> _Selected excerpt_:
::::

A nightclub act is a production, usually of nightclub music or comedy, designed for performance at a nightclub, a type of drinking establishment, by a nightclub performer such as a nightclub singer or nightclub dancer, whose performance may also be referred to as a nightclub act. A scheduled performance, such as a wedding gig, is a club date.

Acts may resemble revues and, "a good part of the music heard in nightclubs is standard popular song (jazz standards and the so-called Great American Songbook) and theater music repertoire...comedy songs, novelty songs, and the occasional torch song." "Cabaret, literally, is a subset of nightclub performance...In actual modern usage the terms 'nightclub' and 'cabaret' are virtually interchangeable."

The role of the female nightclub singer occurs frequently in fiction: books, movies, television, and even songs; she may serve as temptress, kidnapping or abuse victim, femme fatale, gangster moll, or as a prostitute. Due to censorship, a nightclub singer was often used to replace a prostitute character in film adaptations of books.

::::

> _Records from a data collection_:
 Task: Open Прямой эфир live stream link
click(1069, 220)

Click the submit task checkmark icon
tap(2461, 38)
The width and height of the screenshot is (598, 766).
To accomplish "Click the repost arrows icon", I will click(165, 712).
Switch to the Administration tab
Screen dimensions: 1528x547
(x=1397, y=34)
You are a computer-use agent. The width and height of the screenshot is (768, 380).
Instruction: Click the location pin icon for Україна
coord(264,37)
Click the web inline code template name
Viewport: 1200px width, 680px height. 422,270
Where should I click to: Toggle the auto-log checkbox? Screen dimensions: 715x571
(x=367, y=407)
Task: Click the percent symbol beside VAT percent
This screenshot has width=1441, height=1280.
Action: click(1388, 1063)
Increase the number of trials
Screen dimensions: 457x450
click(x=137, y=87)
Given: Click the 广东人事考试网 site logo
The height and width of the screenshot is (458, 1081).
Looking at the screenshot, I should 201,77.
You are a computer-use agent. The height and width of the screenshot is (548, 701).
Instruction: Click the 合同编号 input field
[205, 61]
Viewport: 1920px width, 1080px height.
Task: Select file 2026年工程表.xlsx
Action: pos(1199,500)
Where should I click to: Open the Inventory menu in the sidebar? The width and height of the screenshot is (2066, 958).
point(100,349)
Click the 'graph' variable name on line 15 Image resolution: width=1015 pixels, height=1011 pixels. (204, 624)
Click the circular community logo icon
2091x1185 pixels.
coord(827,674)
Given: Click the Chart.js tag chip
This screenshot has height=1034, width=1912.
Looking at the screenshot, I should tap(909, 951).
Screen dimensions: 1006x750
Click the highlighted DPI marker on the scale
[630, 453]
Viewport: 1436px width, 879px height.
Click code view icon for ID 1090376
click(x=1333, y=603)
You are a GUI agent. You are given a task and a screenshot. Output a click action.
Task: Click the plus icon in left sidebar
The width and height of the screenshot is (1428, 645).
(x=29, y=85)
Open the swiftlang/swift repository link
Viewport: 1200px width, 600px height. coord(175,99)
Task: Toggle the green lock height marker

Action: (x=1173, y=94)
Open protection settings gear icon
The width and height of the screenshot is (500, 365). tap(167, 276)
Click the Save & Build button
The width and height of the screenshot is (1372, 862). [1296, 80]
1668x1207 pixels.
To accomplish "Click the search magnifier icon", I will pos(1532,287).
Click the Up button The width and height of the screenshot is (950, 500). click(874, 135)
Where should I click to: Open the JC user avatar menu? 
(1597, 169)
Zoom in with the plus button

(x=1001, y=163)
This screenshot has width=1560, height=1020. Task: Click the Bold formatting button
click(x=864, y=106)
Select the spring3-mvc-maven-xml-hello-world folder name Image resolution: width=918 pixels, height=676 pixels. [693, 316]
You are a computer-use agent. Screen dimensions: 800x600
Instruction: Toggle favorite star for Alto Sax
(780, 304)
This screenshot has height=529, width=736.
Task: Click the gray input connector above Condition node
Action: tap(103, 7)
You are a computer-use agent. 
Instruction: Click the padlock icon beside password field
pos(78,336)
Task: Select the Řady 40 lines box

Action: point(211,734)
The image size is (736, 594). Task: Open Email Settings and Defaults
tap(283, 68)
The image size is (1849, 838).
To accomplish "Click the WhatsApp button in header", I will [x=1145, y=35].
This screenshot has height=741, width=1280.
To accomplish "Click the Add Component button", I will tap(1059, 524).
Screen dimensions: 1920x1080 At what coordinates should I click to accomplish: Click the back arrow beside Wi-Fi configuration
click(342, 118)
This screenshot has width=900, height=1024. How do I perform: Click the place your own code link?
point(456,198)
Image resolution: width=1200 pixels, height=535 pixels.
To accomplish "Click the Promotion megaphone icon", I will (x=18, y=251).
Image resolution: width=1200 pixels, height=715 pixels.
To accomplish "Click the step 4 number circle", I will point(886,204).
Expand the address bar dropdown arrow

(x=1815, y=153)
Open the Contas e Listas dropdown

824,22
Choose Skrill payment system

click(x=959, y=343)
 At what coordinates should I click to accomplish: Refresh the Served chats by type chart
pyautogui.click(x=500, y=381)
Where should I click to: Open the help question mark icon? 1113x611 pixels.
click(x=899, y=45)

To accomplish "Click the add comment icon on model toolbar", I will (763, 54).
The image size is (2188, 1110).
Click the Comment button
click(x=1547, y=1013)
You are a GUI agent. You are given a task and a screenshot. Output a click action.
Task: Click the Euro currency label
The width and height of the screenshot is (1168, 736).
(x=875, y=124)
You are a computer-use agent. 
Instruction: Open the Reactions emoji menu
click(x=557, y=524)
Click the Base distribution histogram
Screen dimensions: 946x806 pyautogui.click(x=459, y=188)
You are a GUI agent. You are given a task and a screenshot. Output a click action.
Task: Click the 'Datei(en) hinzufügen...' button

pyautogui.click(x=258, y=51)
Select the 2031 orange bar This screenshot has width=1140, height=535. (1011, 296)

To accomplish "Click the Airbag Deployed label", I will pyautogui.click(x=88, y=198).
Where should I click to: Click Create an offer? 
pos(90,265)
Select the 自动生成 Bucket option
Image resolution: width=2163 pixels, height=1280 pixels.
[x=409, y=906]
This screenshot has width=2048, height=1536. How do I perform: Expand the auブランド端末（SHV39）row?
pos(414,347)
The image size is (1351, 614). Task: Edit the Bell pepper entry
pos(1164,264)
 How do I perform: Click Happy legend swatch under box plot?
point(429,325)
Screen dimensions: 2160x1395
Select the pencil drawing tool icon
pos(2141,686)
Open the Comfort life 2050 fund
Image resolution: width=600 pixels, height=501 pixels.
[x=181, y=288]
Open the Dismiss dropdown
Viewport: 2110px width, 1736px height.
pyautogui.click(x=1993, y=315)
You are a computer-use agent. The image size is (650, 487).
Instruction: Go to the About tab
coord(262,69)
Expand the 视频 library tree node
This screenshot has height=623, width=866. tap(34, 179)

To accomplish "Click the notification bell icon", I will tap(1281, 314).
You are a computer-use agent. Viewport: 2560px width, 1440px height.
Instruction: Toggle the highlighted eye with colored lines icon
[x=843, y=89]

::::

> _Required work_: List every role the text on nightclub acts says a female nightclub singer may serve as in fiction.

> _Answer to this task_:
- temptress
- kidnapping or abuse victim
- femme fatale
- gangster moll
- prostitute